Vino to go—airborne

Passengers at Grand Junction Regional Airport can now take a bottle of local wine on their next flight, a unique feature at an airport the size of Grand Junction’s.

At the far left end of the counter at the airport’s new Subway restaurant is a cashier who offers wine tastings and bottles for sale from Two Rivers Winery in Grand Junction. Fliers can buy a chilled white or a room-temperature red by the glass or bottle and sip it in the Subway dining area or take a bottle on the plane in a bag or a cardboard carrying case that holds up to three bottles.

If a person dips into the wine before boarding, someone behind the counter can reseal the bottle, and it can still go on the plane. Beer is sold at the end of the counter, too, but it needs to be consumed at the airport.

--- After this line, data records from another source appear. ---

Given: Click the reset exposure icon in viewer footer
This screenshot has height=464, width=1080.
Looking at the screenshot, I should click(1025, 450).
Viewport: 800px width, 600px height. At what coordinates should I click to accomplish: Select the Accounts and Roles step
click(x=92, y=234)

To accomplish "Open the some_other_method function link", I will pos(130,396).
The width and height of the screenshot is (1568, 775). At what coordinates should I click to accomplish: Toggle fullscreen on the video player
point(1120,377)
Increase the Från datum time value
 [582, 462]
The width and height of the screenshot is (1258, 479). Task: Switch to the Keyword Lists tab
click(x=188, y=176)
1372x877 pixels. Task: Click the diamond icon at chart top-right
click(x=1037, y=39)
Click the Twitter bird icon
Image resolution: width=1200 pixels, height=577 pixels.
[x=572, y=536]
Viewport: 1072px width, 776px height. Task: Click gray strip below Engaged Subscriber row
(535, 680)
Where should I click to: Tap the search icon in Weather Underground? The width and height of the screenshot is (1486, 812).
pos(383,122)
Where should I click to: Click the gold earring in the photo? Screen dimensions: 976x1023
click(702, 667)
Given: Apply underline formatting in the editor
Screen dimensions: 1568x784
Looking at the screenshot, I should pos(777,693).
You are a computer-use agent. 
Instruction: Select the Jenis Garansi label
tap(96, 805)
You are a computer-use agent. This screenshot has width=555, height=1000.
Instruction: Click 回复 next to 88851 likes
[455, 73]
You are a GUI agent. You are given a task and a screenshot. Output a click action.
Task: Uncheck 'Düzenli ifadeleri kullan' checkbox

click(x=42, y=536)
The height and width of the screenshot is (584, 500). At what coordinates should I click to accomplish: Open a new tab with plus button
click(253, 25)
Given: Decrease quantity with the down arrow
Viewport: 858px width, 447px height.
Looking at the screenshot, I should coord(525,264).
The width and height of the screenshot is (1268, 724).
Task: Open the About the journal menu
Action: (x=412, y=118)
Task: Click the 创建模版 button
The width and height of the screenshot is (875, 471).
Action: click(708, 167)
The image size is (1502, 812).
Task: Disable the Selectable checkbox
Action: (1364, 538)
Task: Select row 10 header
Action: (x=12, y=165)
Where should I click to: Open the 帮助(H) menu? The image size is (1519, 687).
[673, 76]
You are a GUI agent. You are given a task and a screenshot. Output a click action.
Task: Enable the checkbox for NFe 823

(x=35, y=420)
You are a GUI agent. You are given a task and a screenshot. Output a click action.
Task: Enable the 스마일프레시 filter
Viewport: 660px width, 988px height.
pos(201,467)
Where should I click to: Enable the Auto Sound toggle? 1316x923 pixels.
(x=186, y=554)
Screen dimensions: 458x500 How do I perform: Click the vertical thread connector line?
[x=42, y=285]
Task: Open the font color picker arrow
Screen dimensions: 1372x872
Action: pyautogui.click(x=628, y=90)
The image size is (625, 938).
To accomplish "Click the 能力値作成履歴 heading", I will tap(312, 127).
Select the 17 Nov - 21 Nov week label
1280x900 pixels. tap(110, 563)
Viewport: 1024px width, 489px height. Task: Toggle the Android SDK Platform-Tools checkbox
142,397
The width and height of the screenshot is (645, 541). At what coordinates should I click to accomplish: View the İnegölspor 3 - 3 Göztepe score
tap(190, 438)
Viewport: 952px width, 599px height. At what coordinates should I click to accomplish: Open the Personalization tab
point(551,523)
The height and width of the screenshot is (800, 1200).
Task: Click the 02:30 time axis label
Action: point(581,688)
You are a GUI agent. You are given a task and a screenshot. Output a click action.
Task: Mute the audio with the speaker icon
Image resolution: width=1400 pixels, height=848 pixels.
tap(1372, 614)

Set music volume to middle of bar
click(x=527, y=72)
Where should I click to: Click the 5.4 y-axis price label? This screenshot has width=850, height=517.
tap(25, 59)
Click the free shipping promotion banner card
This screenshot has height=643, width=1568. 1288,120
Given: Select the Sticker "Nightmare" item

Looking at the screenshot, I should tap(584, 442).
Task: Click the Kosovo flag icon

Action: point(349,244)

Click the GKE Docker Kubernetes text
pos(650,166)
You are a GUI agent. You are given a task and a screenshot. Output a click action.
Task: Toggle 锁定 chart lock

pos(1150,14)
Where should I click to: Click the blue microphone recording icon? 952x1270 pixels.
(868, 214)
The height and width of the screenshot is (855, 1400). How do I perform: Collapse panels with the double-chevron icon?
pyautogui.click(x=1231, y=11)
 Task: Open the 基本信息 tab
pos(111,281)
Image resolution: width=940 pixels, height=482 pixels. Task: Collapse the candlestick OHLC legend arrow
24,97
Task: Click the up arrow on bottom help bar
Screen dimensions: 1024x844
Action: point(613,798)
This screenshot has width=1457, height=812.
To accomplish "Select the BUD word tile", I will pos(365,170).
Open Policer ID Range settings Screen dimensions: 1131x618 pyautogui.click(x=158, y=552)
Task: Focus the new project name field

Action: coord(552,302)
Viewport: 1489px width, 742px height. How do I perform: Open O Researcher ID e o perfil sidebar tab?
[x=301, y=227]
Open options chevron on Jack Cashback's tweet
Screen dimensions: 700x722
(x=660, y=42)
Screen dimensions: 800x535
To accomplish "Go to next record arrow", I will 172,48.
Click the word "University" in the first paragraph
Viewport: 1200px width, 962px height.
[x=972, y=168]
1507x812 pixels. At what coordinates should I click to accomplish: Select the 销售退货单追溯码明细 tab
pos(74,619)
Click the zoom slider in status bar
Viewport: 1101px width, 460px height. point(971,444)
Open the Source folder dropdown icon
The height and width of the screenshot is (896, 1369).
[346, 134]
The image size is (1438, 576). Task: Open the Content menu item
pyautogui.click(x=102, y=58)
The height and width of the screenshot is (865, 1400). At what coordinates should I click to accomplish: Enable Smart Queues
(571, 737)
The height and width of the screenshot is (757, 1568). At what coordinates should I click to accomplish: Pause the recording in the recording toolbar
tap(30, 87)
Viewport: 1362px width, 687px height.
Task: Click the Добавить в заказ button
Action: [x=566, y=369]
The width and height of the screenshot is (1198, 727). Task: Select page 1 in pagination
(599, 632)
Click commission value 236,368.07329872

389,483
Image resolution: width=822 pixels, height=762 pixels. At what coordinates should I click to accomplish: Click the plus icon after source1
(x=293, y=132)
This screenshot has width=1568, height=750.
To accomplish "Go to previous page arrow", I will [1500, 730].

Transportation Security Administration rules don’t allow passengers to carry more than three ounces of liquid onto a plane, which means visitors touring local wineries can’t take an armful of vino through security, and locals hoping to bring a gift from home have to zip it into their checked luggage.

It’s too early to tell how popular the wine stand will be with passengers, Airport Manager Rex Tippetts said, but he believes it will catch on with time. The stand opened along with the Subway in May.

Tippetts said he talked to various local wineries before working out a deal with Two Rivers. The winery offers cabernet sauvignon, chardonnay, merlot, Riesling, port and a Vintner’s Blend at the airport.

“Selling beer and wine was something we thought we had to do to make the Subway successful,” Tippetts said. “Selling wine to go on an airplane is kind of a novelty.”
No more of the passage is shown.